*Written exercise:* Duplicate the items beginning at the line that contains "Given: Click the" and ending after the line that contains "Open the Home", including both of those lines. Leave the pictures out of your copy.
** begin **
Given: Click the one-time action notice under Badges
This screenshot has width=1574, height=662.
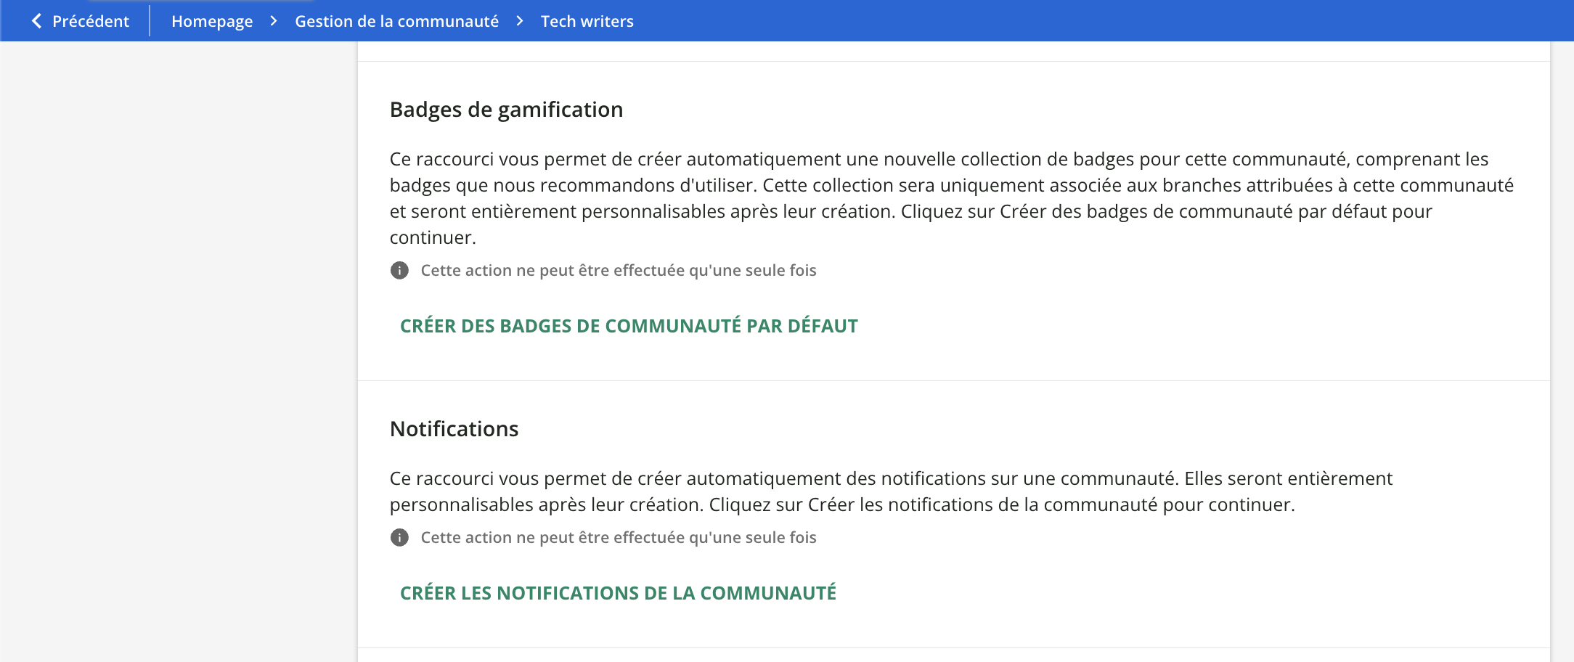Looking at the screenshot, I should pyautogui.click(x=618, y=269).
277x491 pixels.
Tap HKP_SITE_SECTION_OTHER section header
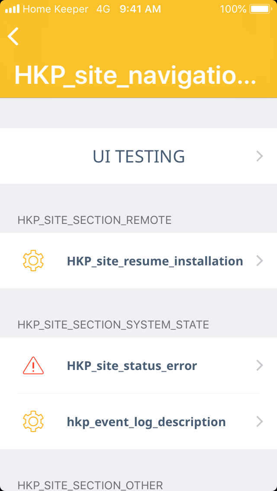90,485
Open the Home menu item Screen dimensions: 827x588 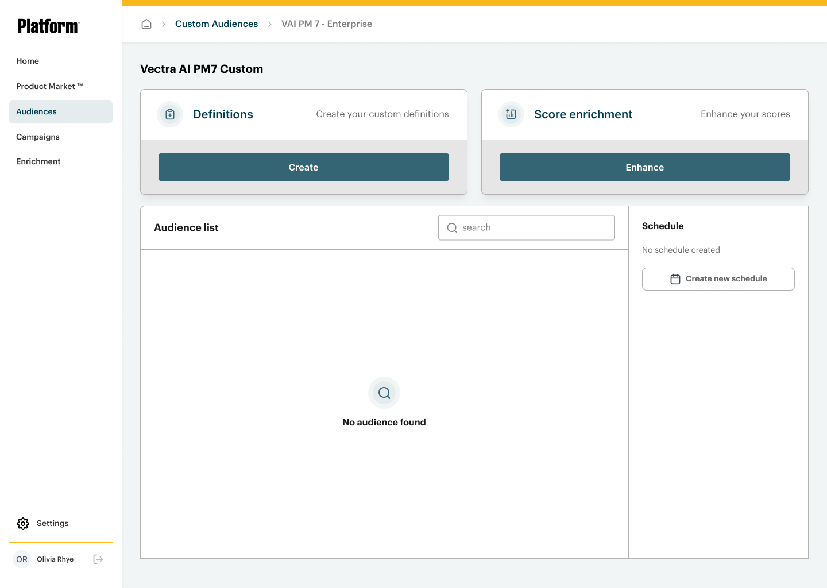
** end **
** begin **
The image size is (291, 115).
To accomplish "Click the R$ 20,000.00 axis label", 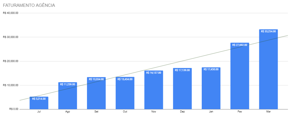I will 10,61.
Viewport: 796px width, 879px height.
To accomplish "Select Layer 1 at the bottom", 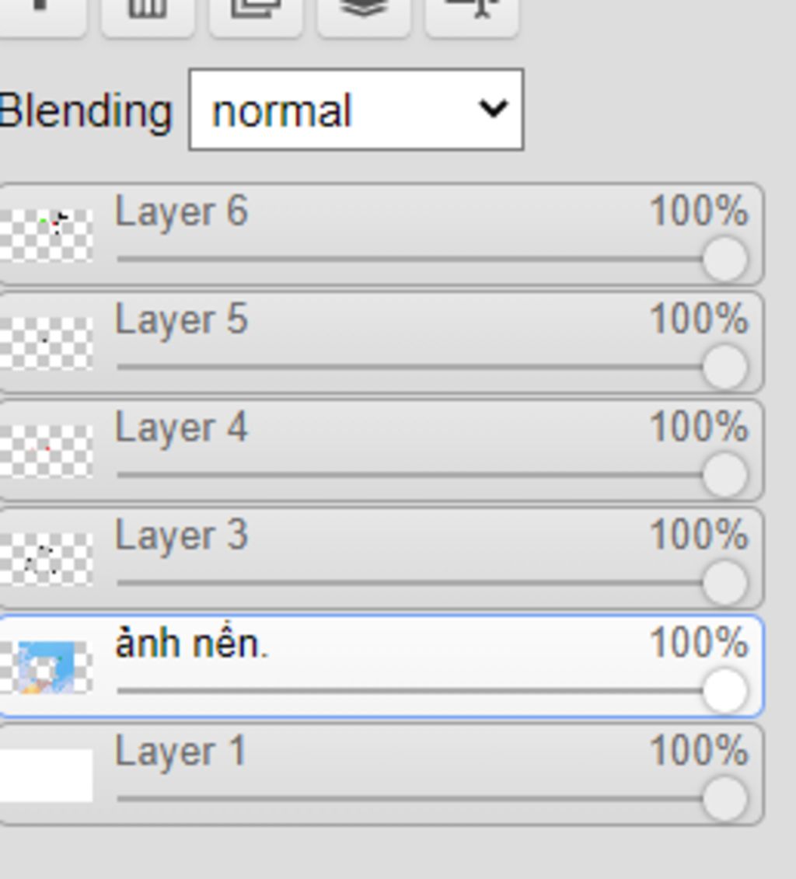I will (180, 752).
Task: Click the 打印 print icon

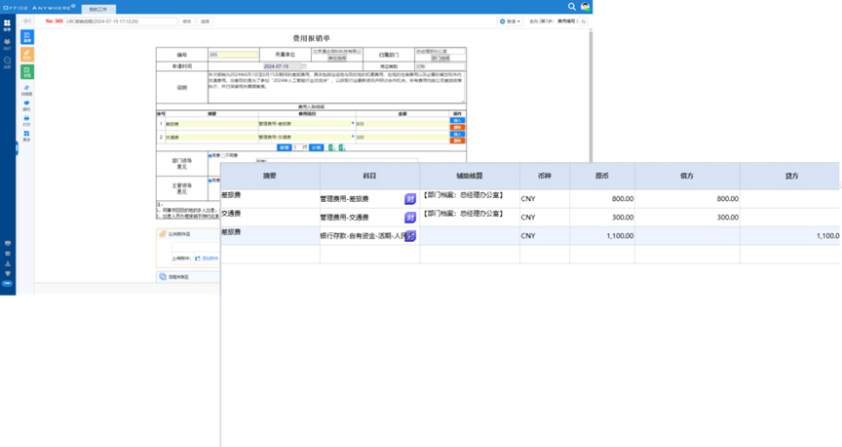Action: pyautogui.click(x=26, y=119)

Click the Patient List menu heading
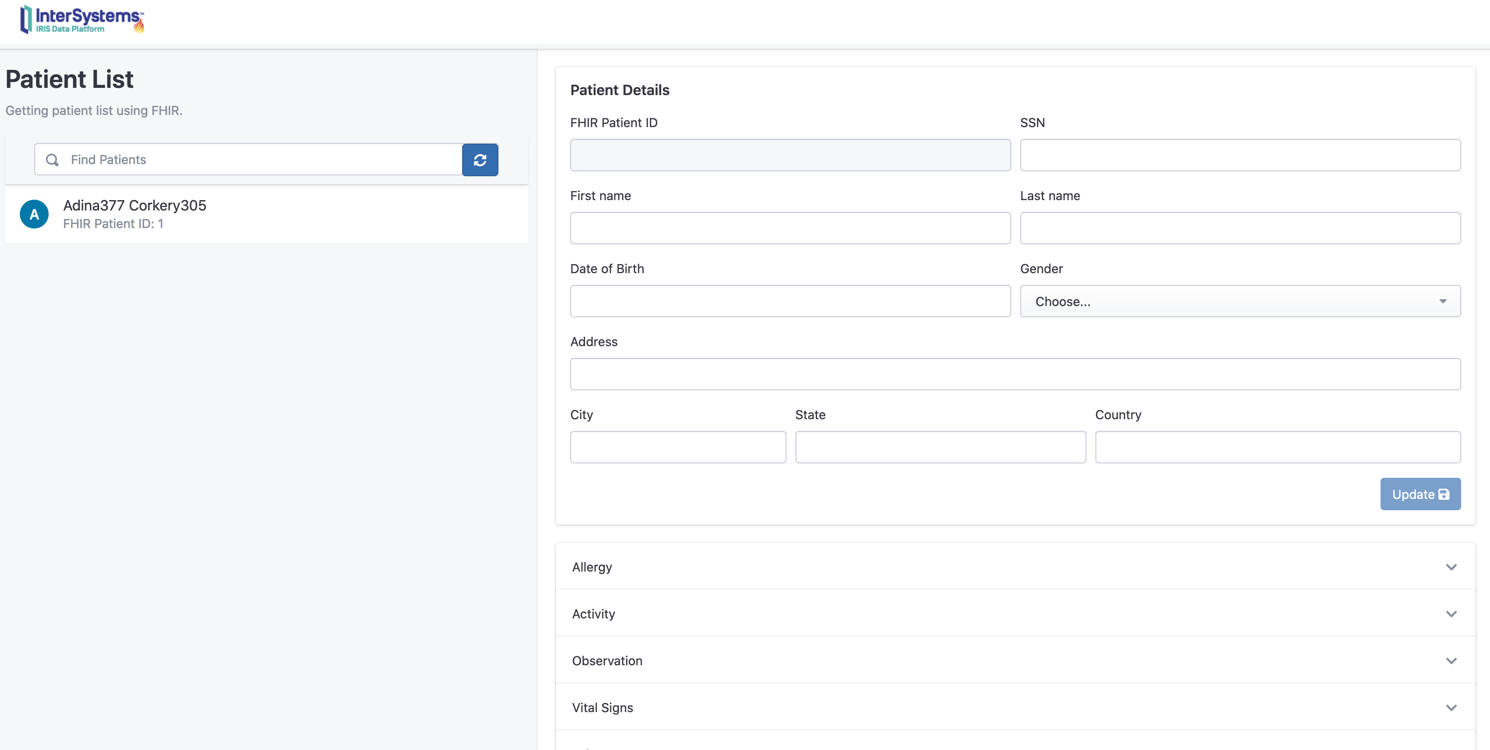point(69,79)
** end **
*Task response:*
Given: Click the one-time action notice under Badges
This screenshot has width=1574, height=662.
Looking at the screenshot, I should pyautogui.click(x=618, y=269).
277x491 pixels.
Tap HKP_SITE_SECTION_OTHER section header
90,485
Open the Home menu item Screen dimensions: 827x588 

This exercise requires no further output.